Top of Recorded data
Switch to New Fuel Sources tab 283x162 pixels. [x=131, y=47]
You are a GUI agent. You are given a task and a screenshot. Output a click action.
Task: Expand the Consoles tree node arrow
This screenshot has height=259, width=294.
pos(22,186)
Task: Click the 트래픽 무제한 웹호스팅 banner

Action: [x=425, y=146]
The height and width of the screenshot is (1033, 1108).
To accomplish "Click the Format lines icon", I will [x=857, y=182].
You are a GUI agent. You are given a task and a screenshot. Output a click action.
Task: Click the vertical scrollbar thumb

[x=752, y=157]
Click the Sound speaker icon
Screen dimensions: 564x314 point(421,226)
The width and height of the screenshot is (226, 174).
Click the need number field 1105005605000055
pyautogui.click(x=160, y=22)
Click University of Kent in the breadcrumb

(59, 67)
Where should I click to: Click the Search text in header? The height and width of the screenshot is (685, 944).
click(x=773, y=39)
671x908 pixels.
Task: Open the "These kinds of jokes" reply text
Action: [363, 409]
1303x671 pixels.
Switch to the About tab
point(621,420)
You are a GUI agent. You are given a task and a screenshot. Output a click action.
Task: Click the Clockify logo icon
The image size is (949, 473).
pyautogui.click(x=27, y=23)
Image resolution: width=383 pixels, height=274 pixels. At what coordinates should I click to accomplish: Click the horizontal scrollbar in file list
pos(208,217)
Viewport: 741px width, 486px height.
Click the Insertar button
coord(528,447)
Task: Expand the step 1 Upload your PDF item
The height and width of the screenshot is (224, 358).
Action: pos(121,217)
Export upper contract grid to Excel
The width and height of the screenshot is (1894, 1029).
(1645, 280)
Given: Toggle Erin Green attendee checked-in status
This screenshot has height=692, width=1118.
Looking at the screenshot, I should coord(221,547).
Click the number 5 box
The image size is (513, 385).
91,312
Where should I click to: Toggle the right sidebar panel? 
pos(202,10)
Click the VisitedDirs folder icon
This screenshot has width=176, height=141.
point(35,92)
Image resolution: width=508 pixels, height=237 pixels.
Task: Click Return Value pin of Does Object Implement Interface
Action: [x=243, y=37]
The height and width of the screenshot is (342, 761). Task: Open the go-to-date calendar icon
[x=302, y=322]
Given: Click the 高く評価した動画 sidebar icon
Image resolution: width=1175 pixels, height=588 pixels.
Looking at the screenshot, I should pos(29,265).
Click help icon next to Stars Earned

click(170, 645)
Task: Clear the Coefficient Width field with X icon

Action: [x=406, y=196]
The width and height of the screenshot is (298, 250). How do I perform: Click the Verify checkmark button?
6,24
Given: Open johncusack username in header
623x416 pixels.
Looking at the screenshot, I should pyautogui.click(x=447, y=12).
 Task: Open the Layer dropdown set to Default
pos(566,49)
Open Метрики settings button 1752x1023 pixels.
Bottom of Recorded data
Exercise brief: Every line from the one containing "Viewport: 741px width, 486px height." through the end of the entries above must be echoed exactly, with both ends kept.

Result of this task:
Viewport: 741px width, 486px height.
Click the Insertar button
coord(528,447)
Task: Expand the step 1 Upload your PDF item
The height and width of the screenshot is (224, 358).
Action: pos(121,217)
Export upper contract grid to Excel
The width and height of the screenshot is (1894, 1029).
(1645, 280)
Given: Toggle Erin Green attendee checked-in status
This screenshot has height=692, width=1118.
Looking at the screenshot, I should coord(221,547).
Click the number 5 box
The image size is (513, 385).
91,312
Where should I click to: Toggle the right sidebar panel? 
pos(202,10)
Click the VisitedDirs folder icon
This screenshot has width=176, height=141.
point(35,92)
Image resolution: width=508 pixels, height=237 pixels.
Task: Click Return Value pin of Does Object Implement Interface
Action: [x=243, y=37]
The height and width of the screenshot is (342, 761). Task: Open the go-to-date calendar icon
[x=302, y=322]
Given: Click the 高く評価した動画 sidebar icon
Image resolution: width=1175 pixels, height=588 pixels.
Looking at the screenshot, I should pos(29,265).
Click help icon next to Stars Earned

click(170, 645)
Task: Clear the Coefficient Width field with X icon

Action: [x=406, y=196]
The width and height of the screenshot is (298, 250). How do I perform: Click the Verify checkmark button?
6,24
Given: Open johncusack username in header
623x416 pixels.
Looking at the screenshot, I should pyautogui.click(x=447, y=12).
 Task: Open the Layer dropdown set to Default
pos(566,49)
Open Метрики settings button 1752x1023 pixels.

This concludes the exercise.